Corollary 2. $h(A\cup B)\not\in\{21,22,23,24,27,28,29\}$.

Proof. This holds by Claim 3.

Corollary 3. If $h(A\cup B)=26$, then $Y\cup Z\subset iA$ and $V\cap iaB\neq\varnothing$.

Proof.
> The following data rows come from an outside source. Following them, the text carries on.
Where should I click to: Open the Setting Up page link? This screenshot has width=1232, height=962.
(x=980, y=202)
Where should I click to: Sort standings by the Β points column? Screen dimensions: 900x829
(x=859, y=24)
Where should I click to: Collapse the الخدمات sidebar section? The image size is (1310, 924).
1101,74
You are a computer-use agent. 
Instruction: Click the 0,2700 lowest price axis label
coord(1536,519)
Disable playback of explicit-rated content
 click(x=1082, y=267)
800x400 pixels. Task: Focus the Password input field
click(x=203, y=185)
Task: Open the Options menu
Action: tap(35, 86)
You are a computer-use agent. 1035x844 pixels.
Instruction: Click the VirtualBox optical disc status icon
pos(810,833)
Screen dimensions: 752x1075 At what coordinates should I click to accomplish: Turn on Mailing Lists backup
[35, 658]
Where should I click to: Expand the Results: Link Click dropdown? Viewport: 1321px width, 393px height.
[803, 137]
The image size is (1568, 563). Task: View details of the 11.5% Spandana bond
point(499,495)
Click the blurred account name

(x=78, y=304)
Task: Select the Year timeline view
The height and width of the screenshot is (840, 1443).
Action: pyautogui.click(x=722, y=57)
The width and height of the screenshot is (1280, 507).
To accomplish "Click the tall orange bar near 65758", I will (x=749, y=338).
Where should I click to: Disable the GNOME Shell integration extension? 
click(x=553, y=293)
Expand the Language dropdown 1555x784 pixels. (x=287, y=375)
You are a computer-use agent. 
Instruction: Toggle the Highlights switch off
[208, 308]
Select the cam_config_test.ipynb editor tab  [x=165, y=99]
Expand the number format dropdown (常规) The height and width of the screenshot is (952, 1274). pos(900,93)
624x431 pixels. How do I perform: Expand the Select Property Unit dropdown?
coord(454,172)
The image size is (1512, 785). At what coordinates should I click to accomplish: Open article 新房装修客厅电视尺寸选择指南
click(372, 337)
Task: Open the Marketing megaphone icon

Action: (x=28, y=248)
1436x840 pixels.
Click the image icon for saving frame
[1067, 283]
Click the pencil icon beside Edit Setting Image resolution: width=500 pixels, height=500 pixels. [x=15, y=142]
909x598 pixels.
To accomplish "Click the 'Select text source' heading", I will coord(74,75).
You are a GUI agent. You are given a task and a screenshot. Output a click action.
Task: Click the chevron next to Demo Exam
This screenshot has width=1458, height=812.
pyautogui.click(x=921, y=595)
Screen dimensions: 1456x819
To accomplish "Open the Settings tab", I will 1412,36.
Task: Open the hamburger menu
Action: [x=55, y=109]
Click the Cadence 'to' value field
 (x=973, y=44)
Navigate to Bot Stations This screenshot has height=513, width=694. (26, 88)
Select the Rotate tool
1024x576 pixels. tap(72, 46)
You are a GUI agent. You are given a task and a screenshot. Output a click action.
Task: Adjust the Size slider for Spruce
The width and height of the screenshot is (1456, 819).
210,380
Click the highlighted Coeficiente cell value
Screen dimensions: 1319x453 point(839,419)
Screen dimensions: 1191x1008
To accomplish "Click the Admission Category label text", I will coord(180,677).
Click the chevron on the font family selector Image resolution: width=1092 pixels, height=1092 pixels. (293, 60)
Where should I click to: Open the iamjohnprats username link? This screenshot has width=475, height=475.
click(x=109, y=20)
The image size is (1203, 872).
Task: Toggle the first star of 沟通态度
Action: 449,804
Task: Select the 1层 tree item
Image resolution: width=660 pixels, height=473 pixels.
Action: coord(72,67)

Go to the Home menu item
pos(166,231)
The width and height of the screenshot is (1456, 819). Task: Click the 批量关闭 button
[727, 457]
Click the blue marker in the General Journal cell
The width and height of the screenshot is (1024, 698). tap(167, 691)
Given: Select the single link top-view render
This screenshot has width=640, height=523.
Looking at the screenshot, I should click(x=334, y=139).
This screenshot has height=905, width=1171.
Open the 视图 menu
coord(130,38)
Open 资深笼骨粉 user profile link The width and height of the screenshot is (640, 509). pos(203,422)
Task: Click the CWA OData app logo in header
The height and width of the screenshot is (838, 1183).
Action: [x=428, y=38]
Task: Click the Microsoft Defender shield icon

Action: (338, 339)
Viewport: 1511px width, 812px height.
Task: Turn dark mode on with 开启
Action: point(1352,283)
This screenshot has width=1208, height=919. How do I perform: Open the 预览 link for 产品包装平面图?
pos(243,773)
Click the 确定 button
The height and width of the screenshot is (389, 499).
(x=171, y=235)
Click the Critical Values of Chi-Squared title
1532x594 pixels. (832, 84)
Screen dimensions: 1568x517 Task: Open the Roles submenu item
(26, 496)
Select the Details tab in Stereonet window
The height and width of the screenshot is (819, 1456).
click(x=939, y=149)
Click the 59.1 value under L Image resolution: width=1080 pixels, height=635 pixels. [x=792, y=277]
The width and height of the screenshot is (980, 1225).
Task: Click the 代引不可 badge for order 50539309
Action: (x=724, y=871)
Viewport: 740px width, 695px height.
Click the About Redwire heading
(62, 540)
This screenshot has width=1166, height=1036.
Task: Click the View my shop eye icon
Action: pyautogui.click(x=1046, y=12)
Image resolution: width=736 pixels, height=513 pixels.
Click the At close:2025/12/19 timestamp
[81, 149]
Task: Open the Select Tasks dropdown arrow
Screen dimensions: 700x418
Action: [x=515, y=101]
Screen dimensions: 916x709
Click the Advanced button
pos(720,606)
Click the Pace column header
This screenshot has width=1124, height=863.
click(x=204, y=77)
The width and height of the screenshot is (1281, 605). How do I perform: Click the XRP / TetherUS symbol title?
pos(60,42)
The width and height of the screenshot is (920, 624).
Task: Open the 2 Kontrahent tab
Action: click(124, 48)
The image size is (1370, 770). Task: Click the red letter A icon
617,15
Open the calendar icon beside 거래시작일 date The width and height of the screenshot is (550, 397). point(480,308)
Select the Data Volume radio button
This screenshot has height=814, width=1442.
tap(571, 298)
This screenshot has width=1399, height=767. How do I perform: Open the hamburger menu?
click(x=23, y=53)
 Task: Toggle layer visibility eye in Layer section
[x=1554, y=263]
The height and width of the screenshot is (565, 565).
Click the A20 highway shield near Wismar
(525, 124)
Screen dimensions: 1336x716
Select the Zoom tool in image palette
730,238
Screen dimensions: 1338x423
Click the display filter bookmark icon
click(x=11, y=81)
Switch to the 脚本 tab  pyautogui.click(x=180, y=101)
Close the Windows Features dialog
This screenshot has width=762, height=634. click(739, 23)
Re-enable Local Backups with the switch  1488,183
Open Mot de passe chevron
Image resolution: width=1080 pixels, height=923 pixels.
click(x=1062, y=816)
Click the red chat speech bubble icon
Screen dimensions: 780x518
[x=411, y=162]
It was shown in part $(\Leftarrow)$ above that $b(A\cup B)=bi(A\cup B)$ implies $Y\cup Z\subset A$. Since $Y\cup Z$ is clopen, this implies $Y\cup Z\subset iA$. Thus, $$\tag7V\cap(Y\cup Z)=\varnothing.$$ If $V\subset iB$, then $$i(A\cup B)=iA\cup iB=iA\cup(V\cup iB)=A\cup iB=biA\cup biB=bi(A\cup B).$$ Since this violates $h(A\cup B)=26$, we have $V\not\subset iB$. It follows by $(4)$ and $(7)$ that $V\cap iaB\neq\varnothing$. This completes the proof of Corollary 3.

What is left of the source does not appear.